Há duas semanas comentamos aqui a publicação do relatório "A Farra do Boi na Amazônia", de autoria do Greenpeace, que mostrou como o governo brasileiro financia a destruição da floresta amazônica por meio de empréstimos e participação em frigoríficos envolvidos em desmatamento ilegal, como Bertin, JBS e Marfrig. O estudo destrinchou os elos da cadeia produtiva da pecuária e deu nome aos bois ao indicar as empresas que involuntariamente alimentam essa produção, provavelmente por não conhecerem toda a origem da matéria-prima que utilizam ou dos produtos que distribuem - de carnes a couro. Foram citadas: Adidas, BMW, Carrefour, Eurostar, Ford, Honda, Gucci, Ikea, Kraft, Nike, Tesco, Toyota e Wal-Mart.
E, em duas semanas, houve uma reação igualmente em cadeia. O IFC, braço financeiro do Banco Mundial para o setor privado, anunciou dia 13 de junho que descontinuaria a parceria com o Bertin - acusado também de comprar gado em propriedade nos domínios de terra indígena no Pará - que incluía um empréstimo de US$ 90 milhões para expandir suas operações na Amazônia. Paulo Adário, diretor da campanha da Amazônia do Greenpeace, assim como Roberto Smeraldi, da ONG Amigos da Terra, aproveitaram a deixa para cobrar do BNDES postura semelhante à do IFC e cortar investimentos na expansão de atividades pecuárias na Amazônia.
Três dias depois de o IFC suspender o financiamento ao Bertin, o frigorífico anunciou a adesão ao Grupo de Trabalho da Pecuária Sustentável, que - liderado pelo IFC -, tem como objetivo discutir e formular normas e práticas capazes de colaborar com a evolução sustentável da cadeia produtiva do gado no Brasil. Reúne representantes do setor pecuarista, membros da indústria, do comércio e finanças, da sociedade civil, de universidades e de instituições financeiras.
Em um comunicado ao público, o frigorífico se comprometeu "a adotar medidas que contribuam para influenciar no debate e na revisão de normativas socioambientais na busca da adequação de todos os elos da cadeia produtiva da carne bovina à legislação".
"Esperamos contribuir com o avanço da agenda da sustentabilidade no setor e estabelecer uma relação positiva com todas as partes envolvidas", afirmou Simone Soares, diretora de Comunicação e Sustentabilidade da Bertin.
Segundo o Grupo de Trabalho da Pecuária Sustentável, o problema da no setor é complexo e sua solução passa por medidas estruturantes de médio e longo prazos.
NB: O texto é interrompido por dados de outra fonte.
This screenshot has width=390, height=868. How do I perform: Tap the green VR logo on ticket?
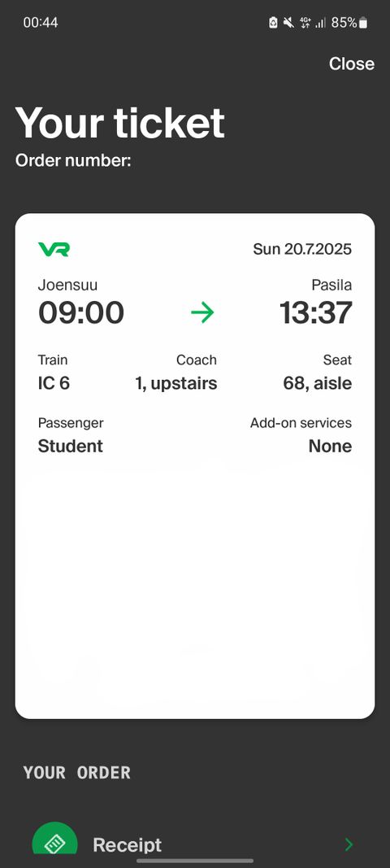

A pecuária no Brasil ocupa mais de 172 milhões de hectares com mais de 160 milhões de cabeças de gado, onde grande parte do mercado ainda é organizada por meio da economia informal e falta um sistema público de rastreabilidade da produção, que garanta a sua origem e o atendimento à legislação e às práticas socioambientais.
Em reação aos últimos acontecimentos, o grupo marcou sua primeira assembléia geral, quando será oficializada a figura jurídica do grupo e apresentado o plano de trabalho para os próximos meses. Estão sendo convidados produtores, empresas, instituições financeiras e organizações da sociedade civil.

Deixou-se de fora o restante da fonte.